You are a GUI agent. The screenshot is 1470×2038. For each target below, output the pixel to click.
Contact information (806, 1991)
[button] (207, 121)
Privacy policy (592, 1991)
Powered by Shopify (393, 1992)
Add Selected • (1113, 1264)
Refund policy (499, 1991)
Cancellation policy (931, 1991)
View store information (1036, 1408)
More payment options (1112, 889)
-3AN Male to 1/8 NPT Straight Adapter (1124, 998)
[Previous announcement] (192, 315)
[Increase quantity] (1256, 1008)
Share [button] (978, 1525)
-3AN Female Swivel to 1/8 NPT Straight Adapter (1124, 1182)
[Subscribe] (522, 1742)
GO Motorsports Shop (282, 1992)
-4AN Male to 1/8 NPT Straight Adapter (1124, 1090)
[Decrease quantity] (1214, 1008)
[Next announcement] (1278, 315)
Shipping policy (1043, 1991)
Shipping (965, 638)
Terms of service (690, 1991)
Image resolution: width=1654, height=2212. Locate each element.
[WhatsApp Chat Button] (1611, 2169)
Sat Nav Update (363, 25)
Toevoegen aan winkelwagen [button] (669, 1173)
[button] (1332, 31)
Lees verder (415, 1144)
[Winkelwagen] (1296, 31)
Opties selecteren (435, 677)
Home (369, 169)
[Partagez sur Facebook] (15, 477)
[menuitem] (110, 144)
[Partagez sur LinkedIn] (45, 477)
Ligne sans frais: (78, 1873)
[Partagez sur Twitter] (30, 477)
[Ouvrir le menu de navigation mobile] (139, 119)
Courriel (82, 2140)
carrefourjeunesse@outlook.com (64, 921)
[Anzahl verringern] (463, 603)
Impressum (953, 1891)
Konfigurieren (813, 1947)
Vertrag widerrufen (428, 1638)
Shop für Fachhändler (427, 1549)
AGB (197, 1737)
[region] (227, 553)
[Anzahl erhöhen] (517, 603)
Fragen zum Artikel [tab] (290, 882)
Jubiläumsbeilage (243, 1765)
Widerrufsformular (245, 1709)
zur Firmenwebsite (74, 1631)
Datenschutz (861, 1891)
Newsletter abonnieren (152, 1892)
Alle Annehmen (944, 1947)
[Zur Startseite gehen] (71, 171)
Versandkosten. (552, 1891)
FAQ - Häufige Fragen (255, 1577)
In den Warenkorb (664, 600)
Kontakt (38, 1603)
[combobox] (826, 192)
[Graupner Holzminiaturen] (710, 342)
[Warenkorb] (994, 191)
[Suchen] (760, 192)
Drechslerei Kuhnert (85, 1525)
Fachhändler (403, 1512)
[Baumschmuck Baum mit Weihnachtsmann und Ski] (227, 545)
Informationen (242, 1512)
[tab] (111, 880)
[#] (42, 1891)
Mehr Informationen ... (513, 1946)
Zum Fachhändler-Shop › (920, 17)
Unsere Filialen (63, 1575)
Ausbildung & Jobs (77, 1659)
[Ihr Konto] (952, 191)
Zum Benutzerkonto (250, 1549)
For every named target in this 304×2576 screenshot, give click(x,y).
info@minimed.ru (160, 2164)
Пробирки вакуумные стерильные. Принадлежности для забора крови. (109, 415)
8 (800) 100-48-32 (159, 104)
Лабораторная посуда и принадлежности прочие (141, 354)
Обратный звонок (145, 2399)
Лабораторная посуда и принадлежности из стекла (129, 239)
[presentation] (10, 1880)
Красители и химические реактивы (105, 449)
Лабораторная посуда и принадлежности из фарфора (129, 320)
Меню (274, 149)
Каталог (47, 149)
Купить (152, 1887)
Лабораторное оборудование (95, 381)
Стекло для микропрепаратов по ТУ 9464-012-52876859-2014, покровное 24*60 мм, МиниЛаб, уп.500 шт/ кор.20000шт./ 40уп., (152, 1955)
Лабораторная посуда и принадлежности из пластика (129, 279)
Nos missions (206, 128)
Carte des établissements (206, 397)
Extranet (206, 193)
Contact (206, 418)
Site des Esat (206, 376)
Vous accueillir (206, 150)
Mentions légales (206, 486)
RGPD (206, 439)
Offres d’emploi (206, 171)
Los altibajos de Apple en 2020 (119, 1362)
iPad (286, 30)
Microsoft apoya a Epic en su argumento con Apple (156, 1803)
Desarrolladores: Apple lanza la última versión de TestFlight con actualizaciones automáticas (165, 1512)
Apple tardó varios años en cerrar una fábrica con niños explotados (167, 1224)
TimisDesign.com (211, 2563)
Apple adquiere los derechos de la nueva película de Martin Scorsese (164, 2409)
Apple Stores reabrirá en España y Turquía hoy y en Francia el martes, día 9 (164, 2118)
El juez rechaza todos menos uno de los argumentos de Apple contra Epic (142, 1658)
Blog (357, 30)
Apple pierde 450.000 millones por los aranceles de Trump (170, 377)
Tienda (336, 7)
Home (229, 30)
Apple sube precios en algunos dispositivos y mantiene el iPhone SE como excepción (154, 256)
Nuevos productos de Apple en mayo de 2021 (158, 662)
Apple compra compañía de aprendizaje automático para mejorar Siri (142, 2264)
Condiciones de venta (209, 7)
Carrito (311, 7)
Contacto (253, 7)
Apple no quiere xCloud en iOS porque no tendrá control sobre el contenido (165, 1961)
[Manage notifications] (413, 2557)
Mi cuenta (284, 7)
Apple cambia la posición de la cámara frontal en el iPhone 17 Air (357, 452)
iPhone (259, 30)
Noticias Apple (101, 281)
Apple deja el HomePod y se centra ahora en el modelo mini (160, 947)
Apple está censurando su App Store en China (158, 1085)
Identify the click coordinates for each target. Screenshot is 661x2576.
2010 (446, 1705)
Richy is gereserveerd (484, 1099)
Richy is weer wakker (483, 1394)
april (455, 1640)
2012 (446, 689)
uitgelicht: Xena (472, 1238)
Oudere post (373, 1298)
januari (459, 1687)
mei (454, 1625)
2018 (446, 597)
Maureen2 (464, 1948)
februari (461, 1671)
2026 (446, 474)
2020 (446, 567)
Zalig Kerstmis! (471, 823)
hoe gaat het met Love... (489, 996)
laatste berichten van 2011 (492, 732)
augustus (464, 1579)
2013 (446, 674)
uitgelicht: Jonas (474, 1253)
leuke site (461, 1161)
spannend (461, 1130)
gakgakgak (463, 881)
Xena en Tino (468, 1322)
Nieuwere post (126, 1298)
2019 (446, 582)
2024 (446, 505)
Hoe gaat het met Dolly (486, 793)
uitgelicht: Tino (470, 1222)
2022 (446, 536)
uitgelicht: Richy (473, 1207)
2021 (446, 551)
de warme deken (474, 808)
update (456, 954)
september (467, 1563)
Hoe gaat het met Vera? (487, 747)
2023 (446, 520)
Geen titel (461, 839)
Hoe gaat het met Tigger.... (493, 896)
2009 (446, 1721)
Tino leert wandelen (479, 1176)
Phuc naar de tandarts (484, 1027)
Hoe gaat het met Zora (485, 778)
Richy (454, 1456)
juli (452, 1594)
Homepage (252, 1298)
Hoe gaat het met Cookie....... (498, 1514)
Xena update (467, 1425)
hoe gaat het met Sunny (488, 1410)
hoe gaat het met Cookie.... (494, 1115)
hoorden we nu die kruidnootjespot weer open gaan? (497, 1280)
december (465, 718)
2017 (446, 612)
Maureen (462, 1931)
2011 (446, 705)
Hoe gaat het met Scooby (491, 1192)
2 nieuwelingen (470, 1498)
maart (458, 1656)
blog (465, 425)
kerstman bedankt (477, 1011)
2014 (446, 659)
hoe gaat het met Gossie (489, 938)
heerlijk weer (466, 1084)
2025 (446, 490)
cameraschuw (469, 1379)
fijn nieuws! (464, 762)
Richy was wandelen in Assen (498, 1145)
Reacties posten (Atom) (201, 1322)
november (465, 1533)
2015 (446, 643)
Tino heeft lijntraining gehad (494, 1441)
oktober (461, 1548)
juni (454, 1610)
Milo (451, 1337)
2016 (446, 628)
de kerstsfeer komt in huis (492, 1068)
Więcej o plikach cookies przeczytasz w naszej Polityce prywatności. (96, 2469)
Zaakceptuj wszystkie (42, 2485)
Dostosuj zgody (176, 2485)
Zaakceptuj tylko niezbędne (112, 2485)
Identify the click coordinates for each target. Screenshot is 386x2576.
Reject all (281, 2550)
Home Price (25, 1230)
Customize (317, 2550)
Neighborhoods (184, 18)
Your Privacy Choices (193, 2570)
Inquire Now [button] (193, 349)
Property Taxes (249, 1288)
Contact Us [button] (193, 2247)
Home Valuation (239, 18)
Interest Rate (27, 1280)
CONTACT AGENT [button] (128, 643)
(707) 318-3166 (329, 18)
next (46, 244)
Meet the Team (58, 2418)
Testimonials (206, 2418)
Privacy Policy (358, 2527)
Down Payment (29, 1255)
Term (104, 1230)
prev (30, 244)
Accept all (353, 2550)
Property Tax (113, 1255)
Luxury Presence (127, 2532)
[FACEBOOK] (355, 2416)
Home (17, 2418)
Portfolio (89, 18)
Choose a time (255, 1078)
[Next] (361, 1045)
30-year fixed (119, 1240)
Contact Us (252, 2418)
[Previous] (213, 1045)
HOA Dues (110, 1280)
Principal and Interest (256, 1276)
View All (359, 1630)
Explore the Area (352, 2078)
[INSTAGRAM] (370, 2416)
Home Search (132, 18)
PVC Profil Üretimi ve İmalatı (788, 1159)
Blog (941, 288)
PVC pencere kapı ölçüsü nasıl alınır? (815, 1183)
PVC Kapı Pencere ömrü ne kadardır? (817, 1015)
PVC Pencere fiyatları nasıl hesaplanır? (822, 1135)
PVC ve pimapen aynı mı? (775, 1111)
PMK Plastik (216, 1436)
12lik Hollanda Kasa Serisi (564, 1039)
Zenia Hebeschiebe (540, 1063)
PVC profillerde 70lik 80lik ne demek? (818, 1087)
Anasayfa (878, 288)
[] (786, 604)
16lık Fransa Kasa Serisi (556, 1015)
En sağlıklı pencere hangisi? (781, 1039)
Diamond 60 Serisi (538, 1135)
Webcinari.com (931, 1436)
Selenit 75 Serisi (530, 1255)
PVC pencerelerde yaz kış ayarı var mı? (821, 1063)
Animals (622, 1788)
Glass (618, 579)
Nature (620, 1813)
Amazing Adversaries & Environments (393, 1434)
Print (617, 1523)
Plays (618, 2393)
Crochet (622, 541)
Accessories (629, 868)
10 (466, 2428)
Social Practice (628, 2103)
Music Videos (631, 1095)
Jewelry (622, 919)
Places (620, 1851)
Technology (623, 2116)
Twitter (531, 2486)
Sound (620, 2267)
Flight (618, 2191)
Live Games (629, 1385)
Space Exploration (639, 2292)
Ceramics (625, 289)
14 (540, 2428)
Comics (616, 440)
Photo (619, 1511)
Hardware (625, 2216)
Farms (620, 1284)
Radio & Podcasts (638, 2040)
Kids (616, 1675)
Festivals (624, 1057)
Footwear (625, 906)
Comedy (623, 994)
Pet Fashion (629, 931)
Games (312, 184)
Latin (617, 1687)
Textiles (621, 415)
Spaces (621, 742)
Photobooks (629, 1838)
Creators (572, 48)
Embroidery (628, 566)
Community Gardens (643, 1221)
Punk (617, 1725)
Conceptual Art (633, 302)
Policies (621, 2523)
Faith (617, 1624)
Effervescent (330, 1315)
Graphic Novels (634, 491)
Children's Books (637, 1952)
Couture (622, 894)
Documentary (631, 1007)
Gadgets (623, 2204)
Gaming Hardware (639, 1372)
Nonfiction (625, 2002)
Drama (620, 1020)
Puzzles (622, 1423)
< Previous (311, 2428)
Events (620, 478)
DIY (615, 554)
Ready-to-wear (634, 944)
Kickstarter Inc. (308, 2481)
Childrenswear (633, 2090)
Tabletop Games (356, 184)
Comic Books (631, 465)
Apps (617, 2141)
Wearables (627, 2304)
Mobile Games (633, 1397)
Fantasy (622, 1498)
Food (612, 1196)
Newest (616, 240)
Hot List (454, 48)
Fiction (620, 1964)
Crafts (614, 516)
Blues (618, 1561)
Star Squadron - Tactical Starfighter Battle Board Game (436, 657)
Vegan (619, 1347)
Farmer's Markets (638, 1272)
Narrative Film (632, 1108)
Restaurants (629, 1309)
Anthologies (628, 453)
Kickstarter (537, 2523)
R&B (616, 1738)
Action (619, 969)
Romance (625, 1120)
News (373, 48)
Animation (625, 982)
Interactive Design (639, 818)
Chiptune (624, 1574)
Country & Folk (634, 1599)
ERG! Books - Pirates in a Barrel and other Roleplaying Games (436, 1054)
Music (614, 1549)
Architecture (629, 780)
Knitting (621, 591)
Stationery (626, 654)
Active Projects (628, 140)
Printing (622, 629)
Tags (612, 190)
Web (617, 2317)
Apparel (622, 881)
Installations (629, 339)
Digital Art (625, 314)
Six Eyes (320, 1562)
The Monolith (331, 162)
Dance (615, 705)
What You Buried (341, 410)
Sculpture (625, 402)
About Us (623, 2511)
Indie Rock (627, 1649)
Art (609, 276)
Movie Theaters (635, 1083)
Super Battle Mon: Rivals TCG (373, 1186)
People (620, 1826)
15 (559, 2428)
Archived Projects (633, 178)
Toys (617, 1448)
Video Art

REQUIRED WORK:
Where a line above contains the string "Xena", copy that line.

EXERCISE ANSWER:
uitgelicht: Xena (472, 1238)
Xena en Tino (468, 1322)
Xena update (467, 1425)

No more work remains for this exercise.